Married: According to J. R. S. Sterrett’s history [S004], “Jean Sitlington married Nathan Crawford (he died in 1819). They lived near Old Millboro. Miss Mary Semple of Mounthill, Larne, [Northern] Ireland affirms that Nathan Crawford married Jean Sitlington in Ireland. This seems impossible to J. R. S. Sterrett, because John Sitlington (7) came to Millboro in 1774, and William Crawford, the first-born child of Nathan Crawford and Jean Sitlington, his wife, was not born until 1778 (see no. 79). That was before the organization of Bath County, and their records may be in Staunton. Miss Semple says further that Nathan Crawford was reared at Ballyrickard Beg; that his father was James Crawford, and that his mother’s maiden name was Mary Gilbert.”

William Crawford, b. 3/6/1778 [R510]
John Crawford, b. 2/18/1782, did not marry
Mary Ann Crawford, b. 11/9/1783 [R519]
Samuel Crawford, b. 9/15/1785 [R511]
Elizabeth (Betsy) Crawford ([S004] but not listed in the Crawford
    family Bible, [S006]), m. Matthias Cleek, ch. Andrew, Christina,
    Martha, William, Samuel, Jacob, Mary J.
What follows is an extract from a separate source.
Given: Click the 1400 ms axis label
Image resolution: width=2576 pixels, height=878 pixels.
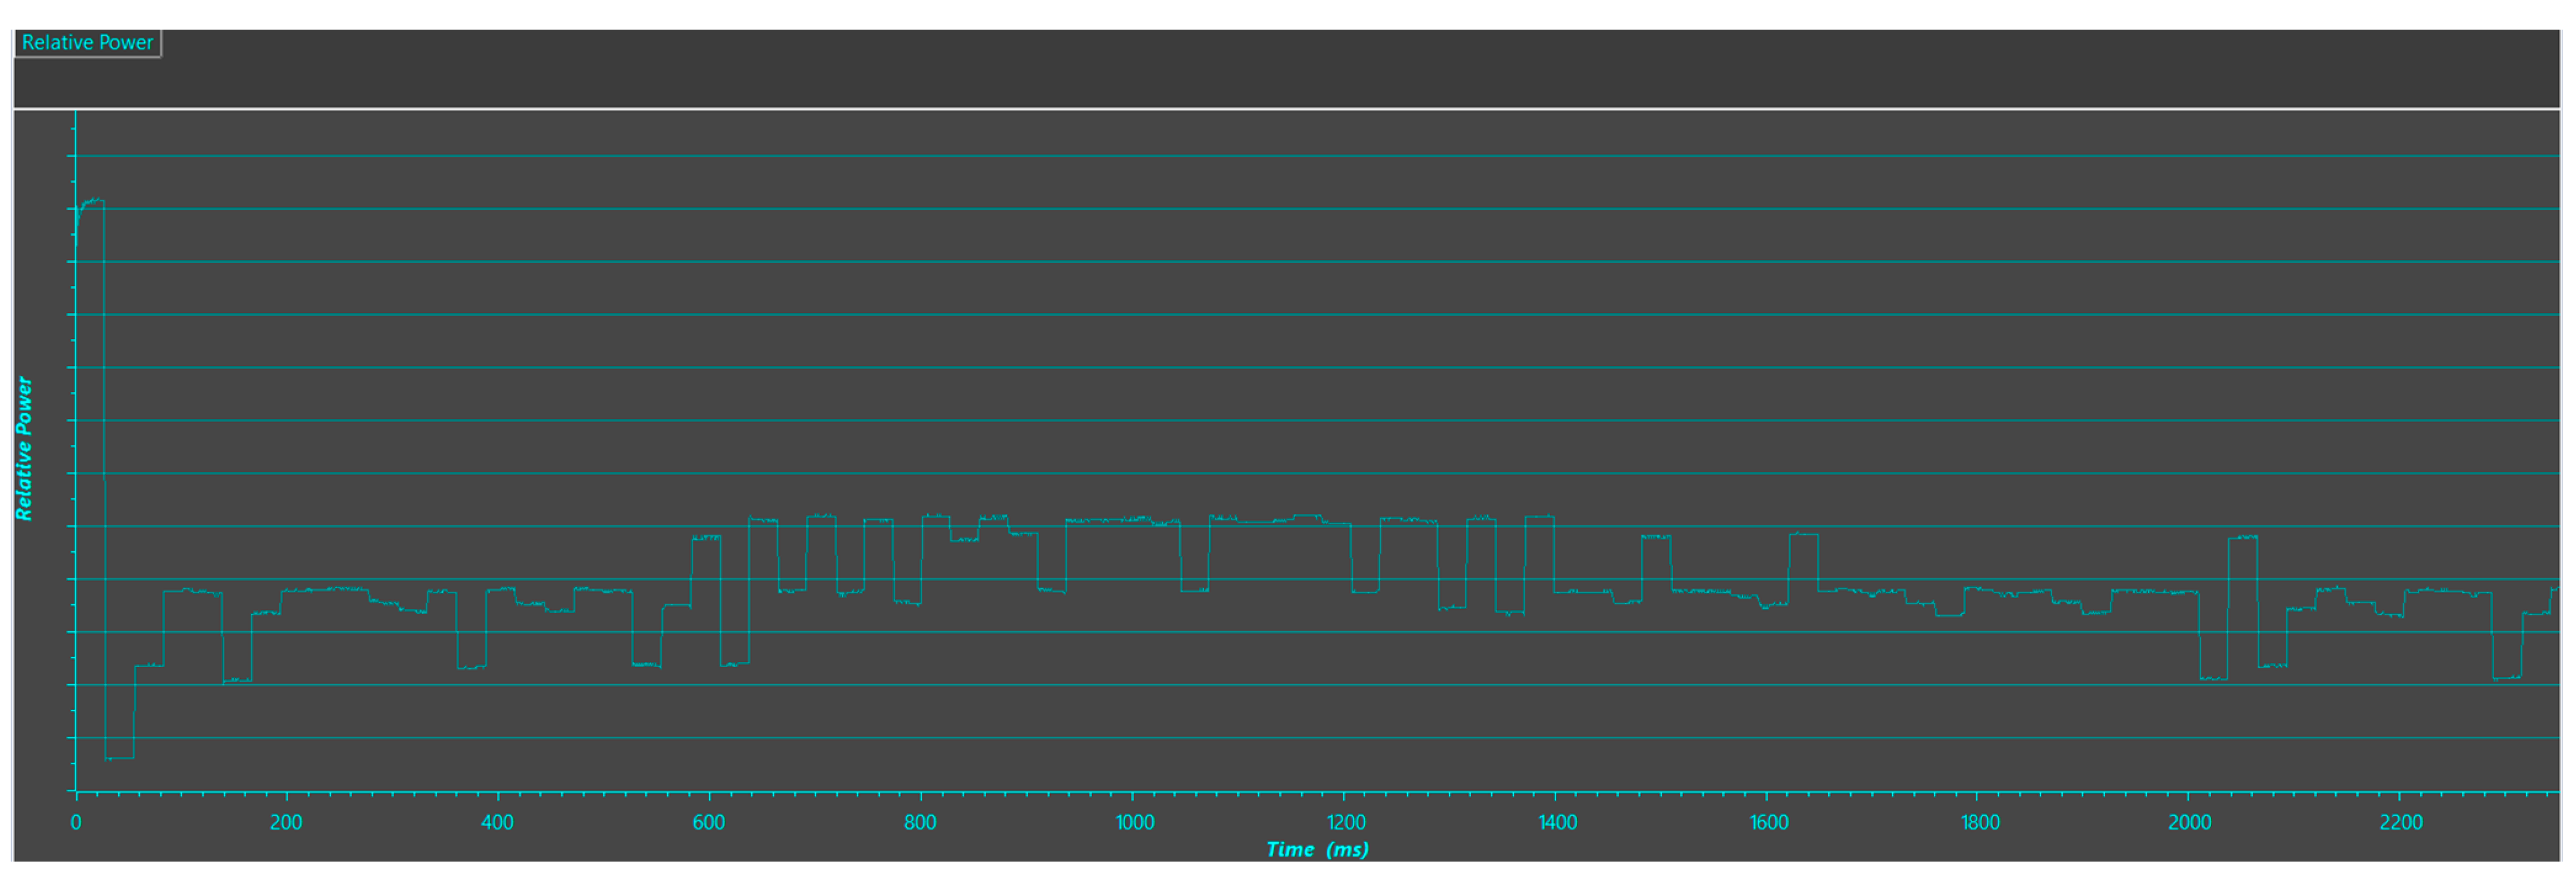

Andrew Crawford, b. 6/4/1792 [R520]
Jean Crawford, b. 5/27/1794
Martha Sitlington Crawford [R505], b. 2/29/1796

(1996) The Bath County Land Book [S137] shows Nathan Crawford held 327 acres of land when the County was formed in 1792. In 1798 he acquired another 150 acres, and about 1808 another 80 acres. In 1814 his holdings were described as “300 on the Cowpasture R. joining the lands of James Kelso and Rebecca Lafferly, 150 joining the same.” The same description held as late as 1834 for the Nathan Crawford estate. Nathan and Jean lived in the house shown in Fig. R505a until 1803, when they deeded it to their son William. I don’t know where they lived thereafter. Nathanial was one of the four first elders of the Windy Cove Presbyterian Church [R023]. The date this refers to is uncertain, but the church took this name in 1766 when its second building was constructed on a site near Bath County’s “Blowing Cave” (a geological curiosity, now obliterated). Children Martha, Mary, Samuel, and William Crawford were listed as communicants of the Church in 1833. However, William [R510] and Samuel [R511] had moved to Indiana considerably earlier than this.
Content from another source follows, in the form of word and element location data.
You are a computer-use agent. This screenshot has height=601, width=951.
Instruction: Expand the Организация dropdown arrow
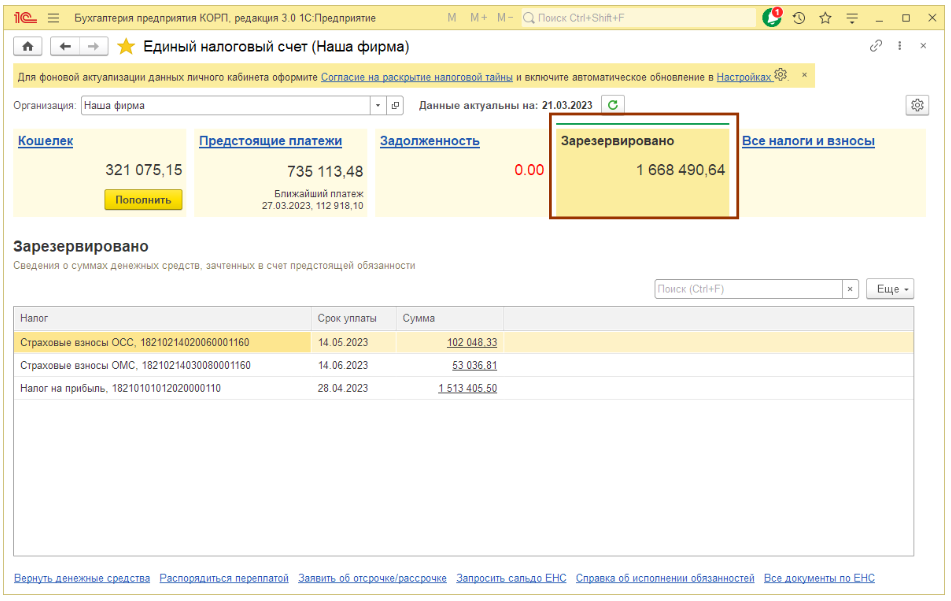tap(378, 105)
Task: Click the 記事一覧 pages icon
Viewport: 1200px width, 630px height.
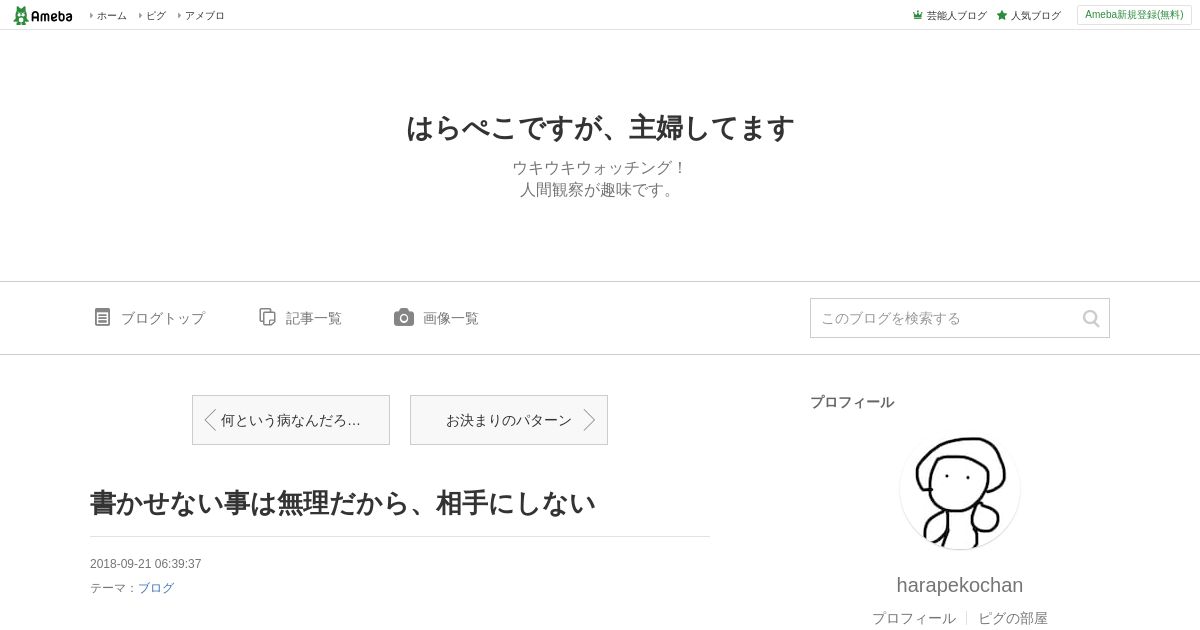Action: (267, 317)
Four of Nathan and Jean’s children (John, Mary Ann, Samuel, and Andrew) never married. William and Samuel migrated to Indiana, but Samuel returned to Bath County at the end of his life. There is no mention of daughter Jean in the wills of her parents or siblings; perhaps she died young. Elizabeth and Martha [R505] married and remained in Bath County. The 1810 Bath County census showed Nathan and Jean living with 1 girl 10-15 (Martha) and 2 women 16-25 (Jean and, probably, Elizabeth).
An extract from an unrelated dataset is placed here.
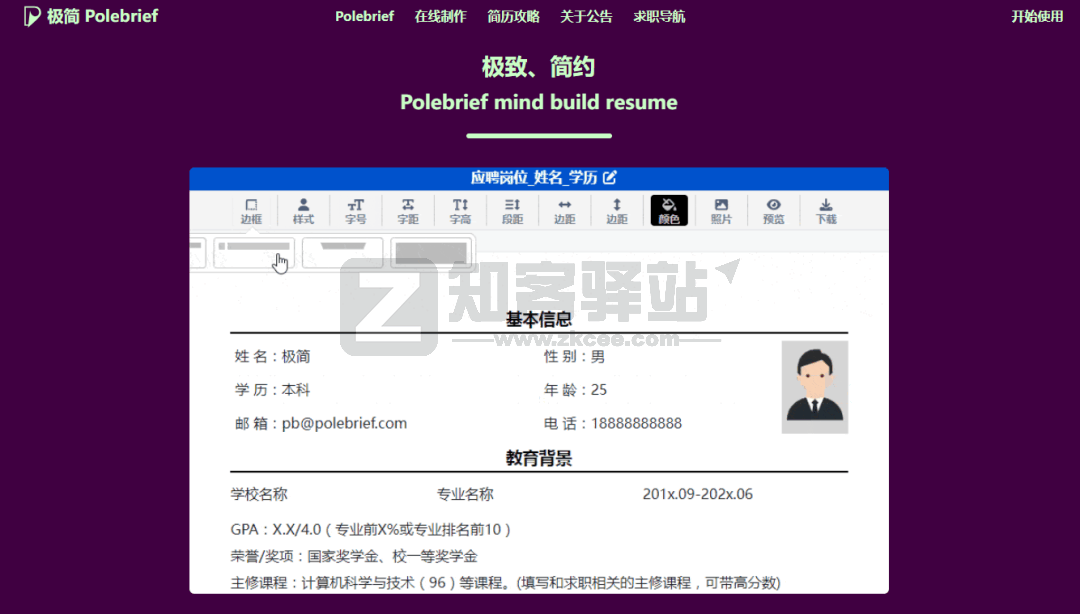The image size is (1080, 614).
Task: Toggle off the highlighted 颜色 color tool
Action: [668, 210]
Nathan Crawford signed a will on February 12 1819 (WB2-262) in which he left his house and land to his son Andrew, with the stipulation that he provide for the welfare of Nathan’s widow Jane (Jean) for the rest of her life. Nathan divided his personal estate fairly equally among his wife and six of his children: Samuel, Andrew, Mary, Elizabeth, Martha, and William. The sale of his personal property is recorded on December 13 1819 (WB2-271). [R912] contains the will and the 12/18/1850 appraisement of the personal estate of daughter Polly, a nickname for either Mary Ann or Jean Crawford, probably Mary Ann.